PROBLEM REQUIREMENTS:
Translate this sentence from the comment on feature detection for CSS descriptors into Spanish: "Sure, they can test for an at-rule and miss a descriptor, but the same is true of existing property tests; you can easily test for a simple version of a property and fail to realize that the more complex version you're using in your actual styles isn't supported."

TEXT BLOCK:
Re: [csswg-drafts] [css-conditional-4] Feature detection for descriptors (#2463)

Sure, they can test for an at-rule and miss a descriptor, but the same is true of existing property tests; you can easily test for a simple version of a property and fail to realize that the more complex version you're using in your actual styles isn't supported. That's a risk authors take when they're weighing the competing concerns of terseness/readability vs accuracy, and it's not something we need to work *too* hard to protect people from, imo.

(Fun fact: an early proposal for @supports, way back when, worked by having *no* test in the prelude; instead you tagged individual properties in the contained styles with a !keyword, and it matched based on whether those properties parsed or not. No repetition at all, but what was being matched was a lot less clear up-front.)

GIVEN INFORMATION:
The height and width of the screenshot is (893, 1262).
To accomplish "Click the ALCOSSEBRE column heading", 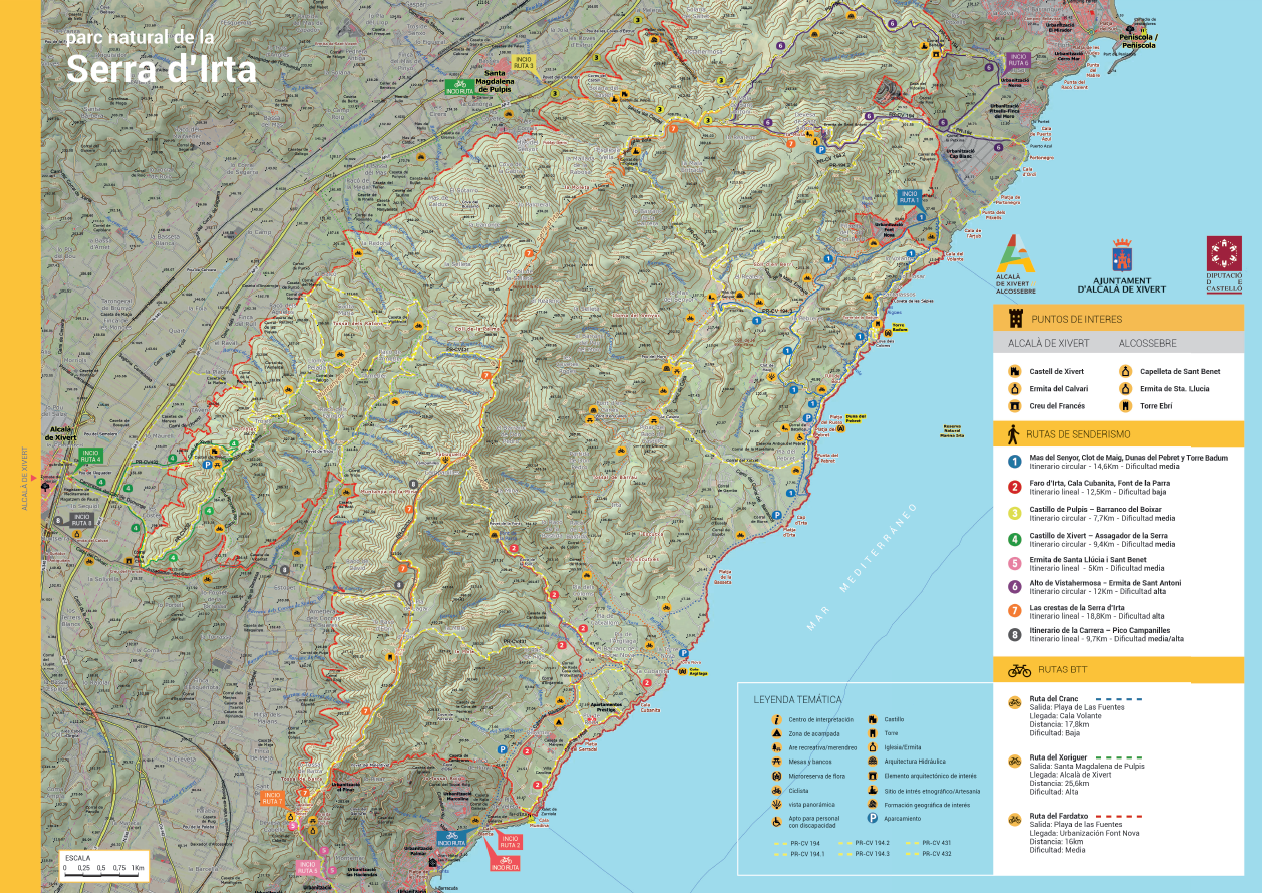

SOLUTION FOR THIS TASK:
Claro, pueden comprobar una regla @ y pasar por alto un descriptor, pero lo mismo ocurre con las pruebas de propiedades existentes; es fácil comprobar una versión sencilla de una propiedad y no darse cuenta de que la versión más compleja que usas en tus estilos reales no es compatible.